How to make Oracle connector read source data in parallel

Post questions here relative to DataStage Enterprise/PX Edition for such areas as Parallel job design, Parallel datasets, BuildOps, Wrappers, etc.

Moderators: chulett, rschirm, roy

Post Reply
evee1
Premium Member
Premium Member
Posts: 96
Joined: Tue Oct 06, 2009 4:17 pm
Location: Melbourne, AU

How to make Oracle connector read source data in parallel

Post by evee1 »

I am having troubles with configuring parallel read in Oracle connector. The entire data is read twice - once per each node.

Firstly, my source table is not partitioned in any way. My understanding is that I still should be able to read the data in parallel.

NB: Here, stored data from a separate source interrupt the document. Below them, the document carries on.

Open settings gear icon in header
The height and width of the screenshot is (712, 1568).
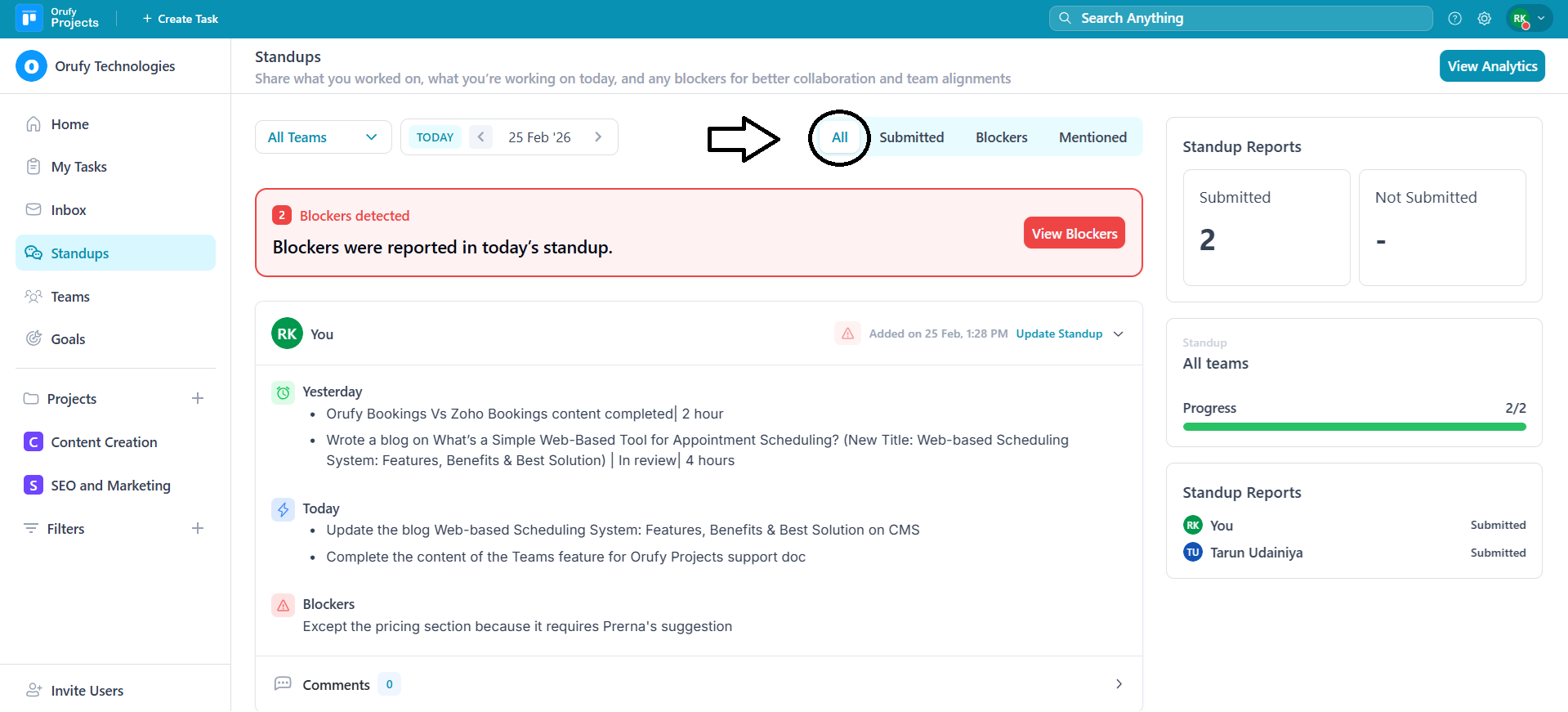(x=1484, y=19)
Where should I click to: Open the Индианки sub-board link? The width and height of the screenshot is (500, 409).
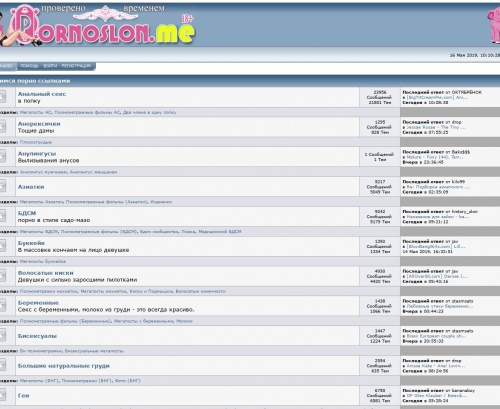coord(161,202)
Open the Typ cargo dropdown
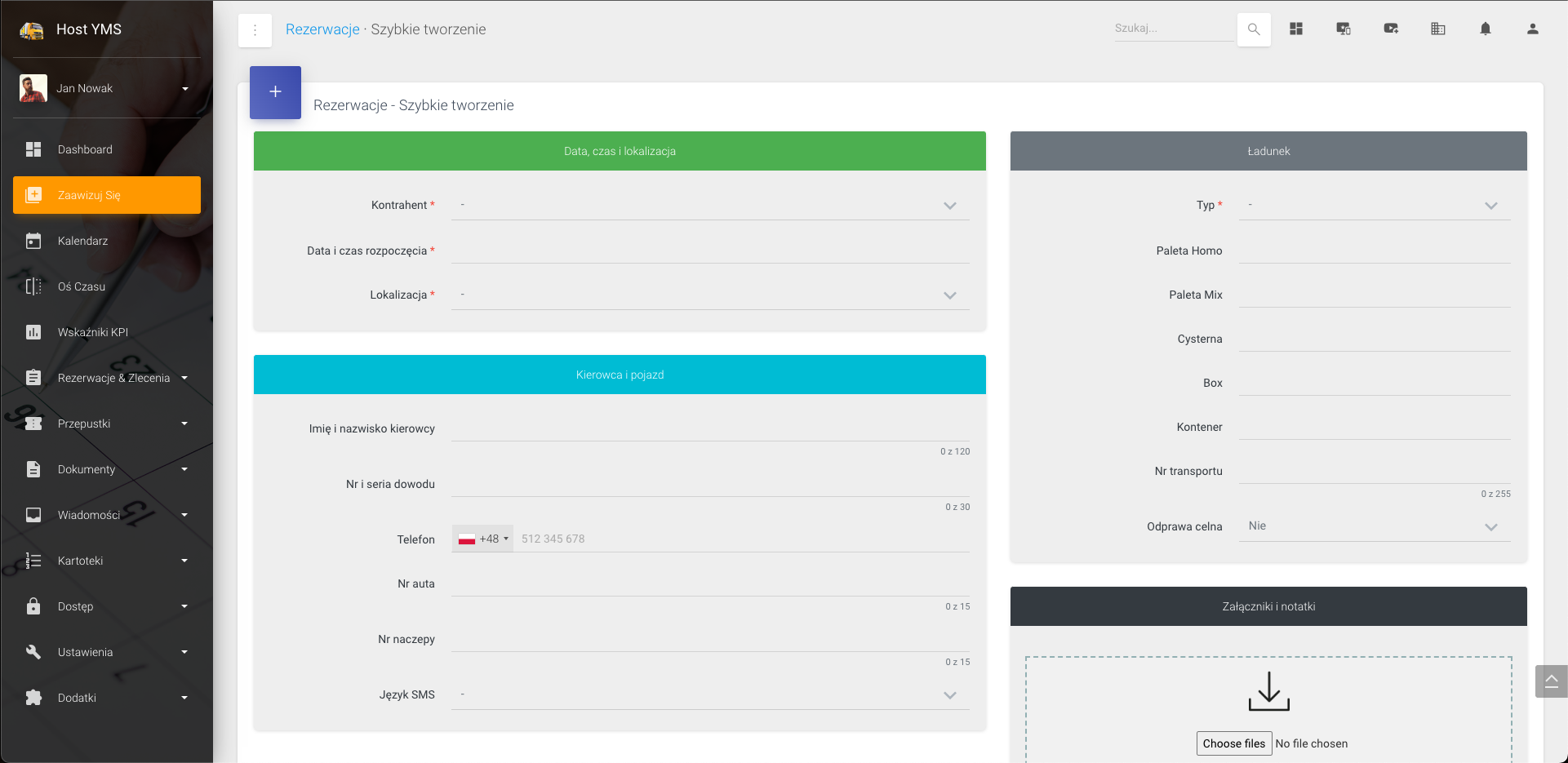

I havce configured the Oracle connector in the following way:

Read mode: Select
Generate SQL at runtime: No
Select statement: SELECT <many fields> FROM <source_table> WHERE ROWNUM <= 10000
I have restricted the number of rows for the testing purposes
Enable partitioned reads: Yes
Partitioned reads method: Modulus
Not sure which method I should choose here
Column name for partitioned reads: ITEM_KEY
The field ITEM_KEY is Decimal(10)

When I run the job the following etries are in the log:

Code: Select all

The connector will use table <table_name> as input for the partitioned reads method.
The connector will run in parallel on 2 processing nodes.
The connector will use the following SELECT statement at runtime: SELECT <many fields> FROM <source_table> WHERE ROWNUM <= 10000
main_program: APT_SortedGroup2Operator::describeOperator nkeys: 7
...,0: Number of rows fetched on the current node: 10000.
...,1: Number of rows fetched on the current node: 10000.
I have read the documentation, but I'm not sure what I am doing wrong.
Not sure whether the SQL statement should not be modified in some way, but maybe it happens only in a case of Generate SQL at runtime option set to Yes (which I'm planning to do in the future).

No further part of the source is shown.